As far as the narrative voice is concerned, again, we’re often faced again with over-written passages with far too many adjectives that are really only padding; they do little to create atmosphere and are simply there to fill in the gaps between dialogue.

I’m making it all sound very bleak – and indeed sometimes it is.

I remember when I worked in television continuity. It was the most boring job in the world – you spent hours and hours hanging around – simply to have a thirty second slot to camera between programmes. We were paid very well – and I remember asking my boss why the pay was so good when the job required very little skill other than looking pleasant and being able to speak to camera while keeping an eye on a clock so that you came out on time, while someone is talking in your ear. He said, ‘you’re paid for what you CAN do, not what you do!’

I didn’t realise what he meant at the time – and it only dawned on me when a programme disappeared completely – with me in vision – the transmission controller saying through my earpiece, just keep going. I kept going … no script, just a copy of the TV times … and I kept going for seven minutes. That was what I was being paid for!

I think in audiobook narration the correlation between workload and pay cheque is somewhat similar.

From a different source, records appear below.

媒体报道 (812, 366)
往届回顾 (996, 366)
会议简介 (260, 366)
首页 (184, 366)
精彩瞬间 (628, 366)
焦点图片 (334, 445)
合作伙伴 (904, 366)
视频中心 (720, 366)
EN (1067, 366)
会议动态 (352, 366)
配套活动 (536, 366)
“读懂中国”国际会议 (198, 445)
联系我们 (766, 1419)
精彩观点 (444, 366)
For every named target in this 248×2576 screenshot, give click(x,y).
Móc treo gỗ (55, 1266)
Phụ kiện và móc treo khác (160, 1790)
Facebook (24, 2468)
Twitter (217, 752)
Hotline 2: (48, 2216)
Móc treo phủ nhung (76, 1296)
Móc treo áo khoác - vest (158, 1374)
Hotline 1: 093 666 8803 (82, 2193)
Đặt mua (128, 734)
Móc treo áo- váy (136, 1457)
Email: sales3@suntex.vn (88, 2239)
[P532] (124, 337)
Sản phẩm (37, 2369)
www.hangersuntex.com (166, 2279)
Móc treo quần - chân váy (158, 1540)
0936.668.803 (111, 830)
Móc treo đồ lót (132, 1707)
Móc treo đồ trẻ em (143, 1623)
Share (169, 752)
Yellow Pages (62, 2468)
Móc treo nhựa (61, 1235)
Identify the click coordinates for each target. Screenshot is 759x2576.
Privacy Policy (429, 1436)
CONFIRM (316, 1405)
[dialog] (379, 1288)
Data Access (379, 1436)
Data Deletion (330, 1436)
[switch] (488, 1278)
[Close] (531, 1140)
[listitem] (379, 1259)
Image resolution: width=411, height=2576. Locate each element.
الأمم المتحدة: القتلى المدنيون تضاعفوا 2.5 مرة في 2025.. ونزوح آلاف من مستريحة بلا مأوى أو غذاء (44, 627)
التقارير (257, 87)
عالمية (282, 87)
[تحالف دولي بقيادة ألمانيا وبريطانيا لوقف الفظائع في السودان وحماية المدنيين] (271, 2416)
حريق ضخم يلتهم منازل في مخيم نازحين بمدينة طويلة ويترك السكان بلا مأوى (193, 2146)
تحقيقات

When you’re narrating a beautifully written book filled with believable people, it’s a joy. The words spring off the page and everything flows. At such moments, you feel that you’d be happy to do this for nothing – but then reality hits and you get yet another pretty average book (I often wonder who reads (or listens to) such poorly written books, and you realise that you earn every single penny of what you’re being paid – and then some! Our ‘bread and butter’ is almost always the less than wonderful; but if at any point you allow your personal opinion of a book to seep into your narration, then your disaffection will show. It’s like doing a tatty tour or being playing in a potboiler in rep, you have to play it for all its worth – and believe in it and commit to it and its dreadful cast of boring people with the same integrity and professionalism as you would were you playing a leading role at the RSC.